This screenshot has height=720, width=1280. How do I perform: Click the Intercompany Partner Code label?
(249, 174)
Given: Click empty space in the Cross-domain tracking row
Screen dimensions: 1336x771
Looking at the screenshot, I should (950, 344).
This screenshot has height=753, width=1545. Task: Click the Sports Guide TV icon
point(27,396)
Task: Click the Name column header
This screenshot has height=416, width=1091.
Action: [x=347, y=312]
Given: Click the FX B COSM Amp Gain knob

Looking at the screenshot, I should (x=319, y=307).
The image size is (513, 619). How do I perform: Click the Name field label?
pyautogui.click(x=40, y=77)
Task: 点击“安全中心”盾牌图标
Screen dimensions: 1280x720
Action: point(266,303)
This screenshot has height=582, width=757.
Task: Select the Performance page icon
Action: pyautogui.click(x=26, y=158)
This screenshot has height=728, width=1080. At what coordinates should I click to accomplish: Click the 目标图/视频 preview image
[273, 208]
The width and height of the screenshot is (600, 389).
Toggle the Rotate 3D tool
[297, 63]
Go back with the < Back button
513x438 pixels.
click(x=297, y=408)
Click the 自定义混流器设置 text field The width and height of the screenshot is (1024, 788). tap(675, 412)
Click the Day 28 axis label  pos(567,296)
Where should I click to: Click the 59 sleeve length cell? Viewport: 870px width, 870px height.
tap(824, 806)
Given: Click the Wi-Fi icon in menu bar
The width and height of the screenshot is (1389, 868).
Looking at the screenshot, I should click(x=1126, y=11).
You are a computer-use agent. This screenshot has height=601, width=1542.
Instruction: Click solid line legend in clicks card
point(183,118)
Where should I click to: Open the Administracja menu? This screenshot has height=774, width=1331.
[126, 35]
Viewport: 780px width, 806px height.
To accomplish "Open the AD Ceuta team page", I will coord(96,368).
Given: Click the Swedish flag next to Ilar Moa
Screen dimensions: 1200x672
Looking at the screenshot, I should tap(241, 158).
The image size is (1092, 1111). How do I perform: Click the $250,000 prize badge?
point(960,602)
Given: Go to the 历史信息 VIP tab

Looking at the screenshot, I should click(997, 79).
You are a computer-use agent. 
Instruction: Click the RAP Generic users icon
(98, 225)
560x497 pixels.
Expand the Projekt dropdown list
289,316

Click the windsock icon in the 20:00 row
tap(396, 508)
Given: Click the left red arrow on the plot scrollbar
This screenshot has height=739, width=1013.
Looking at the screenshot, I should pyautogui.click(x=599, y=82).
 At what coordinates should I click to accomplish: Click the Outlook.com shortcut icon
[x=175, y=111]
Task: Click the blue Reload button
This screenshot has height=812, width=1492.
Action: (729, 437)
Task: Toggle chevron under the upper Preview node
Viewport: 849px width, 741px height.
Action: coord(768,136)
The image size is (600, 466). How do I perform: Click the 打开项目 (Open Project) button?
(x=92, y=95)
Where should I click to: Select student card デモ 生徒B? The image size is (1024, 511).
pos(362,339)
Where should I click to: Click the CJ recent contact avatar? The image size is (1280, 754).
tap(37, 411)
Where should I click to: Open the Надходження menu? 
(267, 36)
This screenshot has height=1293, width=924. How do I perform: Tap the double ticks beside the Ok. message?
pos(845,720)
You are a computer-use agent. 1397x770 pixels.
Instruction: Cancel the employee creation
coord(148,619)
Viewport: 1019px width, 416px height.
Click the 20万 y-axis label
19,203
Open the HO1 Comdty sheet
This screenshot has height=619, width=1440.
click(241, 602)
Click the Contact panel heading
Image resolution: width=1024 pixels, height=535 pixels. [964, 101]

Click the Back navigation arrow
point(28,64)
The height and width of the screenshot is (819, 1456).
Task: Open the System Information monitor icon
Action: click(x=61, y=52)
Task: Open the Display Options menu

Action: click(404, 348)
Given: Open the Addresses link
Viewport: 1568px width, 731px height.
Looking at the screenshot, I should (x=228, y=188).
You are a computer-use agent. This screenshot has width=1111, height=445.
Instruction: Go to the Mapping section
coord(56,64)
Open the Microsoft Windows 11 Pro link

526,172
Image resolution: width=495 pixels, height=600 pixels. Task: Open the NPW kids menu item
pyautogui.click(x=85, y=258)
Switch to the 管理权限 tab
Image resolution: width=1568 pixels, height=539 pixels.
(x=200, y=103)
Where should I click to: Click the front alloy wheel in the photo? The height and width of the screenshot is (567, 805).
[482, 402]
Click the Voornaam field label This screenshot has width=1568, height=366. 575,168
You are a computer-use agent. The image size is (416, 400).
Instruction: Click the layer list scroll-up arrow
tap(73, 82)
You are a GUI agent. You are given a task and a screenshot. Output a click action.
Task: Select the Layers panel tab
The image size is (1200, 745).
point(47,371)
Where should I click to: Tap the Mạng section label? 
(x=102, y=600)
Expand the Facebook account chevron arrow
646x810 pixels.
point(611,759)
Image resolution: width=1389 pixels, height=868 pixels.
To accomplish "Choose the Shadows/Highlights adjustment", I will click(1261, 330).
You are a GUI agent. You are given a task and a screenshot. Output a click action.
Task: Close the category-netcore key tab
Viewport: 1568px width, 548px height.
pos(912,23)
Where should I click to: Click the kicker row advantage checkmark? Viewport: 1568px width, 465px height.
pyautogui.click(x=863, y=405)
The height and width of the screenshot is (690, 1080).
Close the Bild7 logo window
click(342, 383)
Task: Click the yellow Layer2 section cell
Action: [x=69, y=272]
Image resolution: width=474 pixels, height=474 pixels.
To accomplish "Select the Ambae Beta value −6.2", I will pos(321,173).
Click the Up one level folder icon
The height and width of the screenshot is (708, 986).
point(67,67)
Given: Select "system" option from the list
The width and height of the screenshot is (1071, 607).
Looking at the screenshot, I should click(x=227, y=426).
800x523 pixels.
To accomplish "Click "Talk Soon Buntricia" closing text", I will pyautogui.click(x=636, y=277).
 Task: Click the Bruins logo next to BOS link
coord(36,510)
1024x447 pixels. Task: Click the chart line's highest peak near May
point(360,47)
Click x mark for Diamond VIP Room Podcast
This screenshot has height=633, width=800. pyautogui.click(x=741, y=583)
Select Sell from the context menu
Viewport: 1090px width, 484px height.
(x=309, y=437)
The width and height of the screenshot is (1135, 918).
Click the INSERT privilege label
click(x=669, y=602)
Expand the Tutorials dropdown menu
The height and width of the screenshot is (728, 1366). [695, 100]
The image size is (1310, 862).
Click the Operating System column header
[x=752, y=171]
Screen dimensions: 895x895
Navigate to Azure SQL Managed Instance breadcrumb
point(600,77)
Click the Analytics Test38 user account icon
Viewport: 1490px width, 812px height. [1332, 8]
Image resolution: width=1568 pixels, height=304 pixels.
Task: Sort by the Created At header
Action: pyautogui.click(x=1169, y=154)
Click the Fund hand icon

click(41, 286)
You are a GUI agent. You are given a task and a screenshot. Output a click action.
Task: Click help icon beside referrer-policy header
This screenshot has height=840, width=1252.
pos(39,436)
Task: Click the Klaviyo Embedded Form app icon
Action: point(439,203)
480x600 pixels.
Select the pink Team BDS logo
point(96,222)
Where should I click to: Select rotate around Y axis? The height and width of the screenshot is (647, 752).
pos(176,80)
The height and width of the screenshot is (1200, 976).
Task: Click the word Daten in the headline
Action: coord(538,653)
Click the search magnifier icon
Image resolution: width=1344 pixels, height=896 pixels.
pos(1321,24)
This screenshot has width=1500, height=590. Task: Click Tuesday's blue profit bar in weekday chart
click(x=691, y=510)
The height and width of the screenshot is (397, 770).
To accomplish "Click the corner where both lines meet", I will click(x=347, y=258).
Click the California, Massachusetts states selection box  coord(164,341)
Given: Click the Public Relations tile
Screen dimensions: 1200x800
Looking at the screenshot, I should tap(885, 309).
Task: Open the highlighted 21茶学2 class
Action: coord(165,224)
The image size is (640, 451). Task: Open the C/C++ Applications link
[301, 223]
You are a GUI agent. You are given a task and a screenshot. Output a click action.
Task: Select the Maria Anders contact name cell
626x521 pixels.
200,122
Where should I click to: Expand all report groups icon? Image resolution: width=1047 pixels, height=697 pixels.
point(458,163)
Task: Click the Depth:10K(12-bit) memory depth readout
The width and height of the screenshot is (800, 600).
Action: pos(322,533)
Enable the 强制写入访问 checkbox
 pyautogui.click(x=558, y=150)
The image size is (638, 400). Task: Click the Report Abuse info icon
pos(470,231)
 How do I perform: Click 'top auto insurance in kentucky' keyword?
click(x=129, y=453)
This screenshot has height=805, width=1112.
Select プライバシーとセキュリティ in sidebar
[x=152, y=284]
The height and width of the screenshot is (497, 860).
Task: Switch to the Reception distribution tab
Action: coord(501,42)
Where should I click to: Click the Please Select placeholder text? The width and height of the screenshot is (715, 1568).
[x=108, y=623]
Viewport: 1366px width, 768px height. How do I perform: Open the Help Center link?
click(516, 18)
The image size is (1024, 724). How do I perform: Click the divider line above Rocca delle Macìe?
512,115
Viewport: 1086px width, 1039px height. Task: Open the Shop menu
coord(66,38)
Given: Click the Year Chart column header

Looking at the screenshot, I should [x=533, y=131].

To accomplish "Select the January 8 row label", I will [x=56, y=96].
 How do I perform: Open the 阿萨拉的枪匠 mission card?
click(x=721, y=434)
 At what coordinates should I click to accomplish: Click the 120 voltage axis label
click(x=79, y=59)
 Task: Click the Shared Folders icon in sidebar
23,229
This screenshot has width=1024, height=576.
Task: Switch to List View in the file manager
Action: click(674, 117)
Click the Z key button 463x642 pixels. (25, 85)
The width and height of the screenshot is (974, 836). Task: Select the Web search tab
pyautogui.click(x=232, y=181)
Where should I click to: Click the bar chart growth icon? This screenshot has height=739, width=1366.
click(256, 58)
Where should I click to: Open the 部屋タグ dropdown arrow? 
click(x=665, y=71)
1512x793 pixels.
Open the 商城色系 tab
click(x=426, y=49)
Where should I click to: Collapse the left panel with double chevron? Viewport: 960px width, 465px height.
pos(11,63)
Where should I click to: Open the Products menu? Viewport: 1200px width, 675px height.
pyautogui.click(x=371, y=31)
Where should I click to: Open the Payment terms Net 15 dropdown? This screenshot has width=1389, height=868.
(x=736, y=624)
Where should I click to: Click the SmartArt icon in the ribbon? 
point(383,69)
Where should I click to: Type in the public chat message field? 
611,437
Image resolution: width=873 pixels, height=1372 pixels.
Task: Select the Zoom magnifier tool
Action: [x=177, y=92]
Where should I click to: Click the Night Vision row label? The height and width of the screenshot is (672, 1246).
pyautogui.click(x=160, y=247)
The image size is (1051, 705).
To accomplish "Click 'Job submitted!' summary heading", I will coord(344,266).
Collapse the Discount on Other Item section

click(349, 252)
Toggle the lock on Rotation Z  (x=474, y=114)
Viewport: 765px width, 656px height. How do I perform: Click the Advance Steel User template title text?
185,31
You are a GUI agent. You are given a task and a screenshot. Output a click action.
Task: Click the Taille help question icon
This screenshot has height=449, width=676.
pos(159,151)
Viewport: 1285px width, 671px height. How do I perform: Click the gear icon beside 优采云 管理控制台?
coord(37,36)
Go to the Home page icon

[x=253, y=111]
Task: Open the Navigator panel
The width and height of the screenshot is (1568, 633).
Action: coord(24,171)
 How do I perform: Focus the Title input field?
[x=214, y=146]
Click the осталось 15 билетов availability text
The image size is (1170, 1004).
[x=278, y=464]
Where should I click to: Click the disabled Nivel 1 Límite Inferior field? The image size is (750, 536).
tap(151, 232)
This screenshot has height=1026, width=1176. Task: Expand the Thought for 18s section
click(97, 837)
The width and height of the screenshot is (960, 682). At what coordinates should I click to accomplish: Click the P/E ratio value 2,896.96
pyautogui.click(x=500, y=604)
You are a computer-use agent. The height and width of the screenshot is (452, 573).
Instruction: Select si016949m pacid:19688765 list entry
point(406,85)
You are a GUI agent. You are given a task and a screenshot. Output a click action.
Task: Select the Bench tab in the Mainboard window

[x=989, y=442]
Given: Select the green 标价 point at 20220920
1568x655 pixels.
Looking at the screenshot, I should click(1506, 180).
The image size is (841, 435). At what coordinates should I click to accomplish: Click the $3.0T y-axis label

###

Task prompt ▸ Select the lines in this material that hold the word "computer", leaving none out.

Exercise response ▸
You are a computer-use agent. This screenshot has height=601, width=1542.
You are a computer-use agent. 
You are a computer-use agent. 1397x770 pixels.
You are a computer-use agent. This screenshot has width=1111, height=445.
You are a computer-use agent. The image size is (416, 400).
You are a computer-use agent. The height and width of the screenshot is (452, 573).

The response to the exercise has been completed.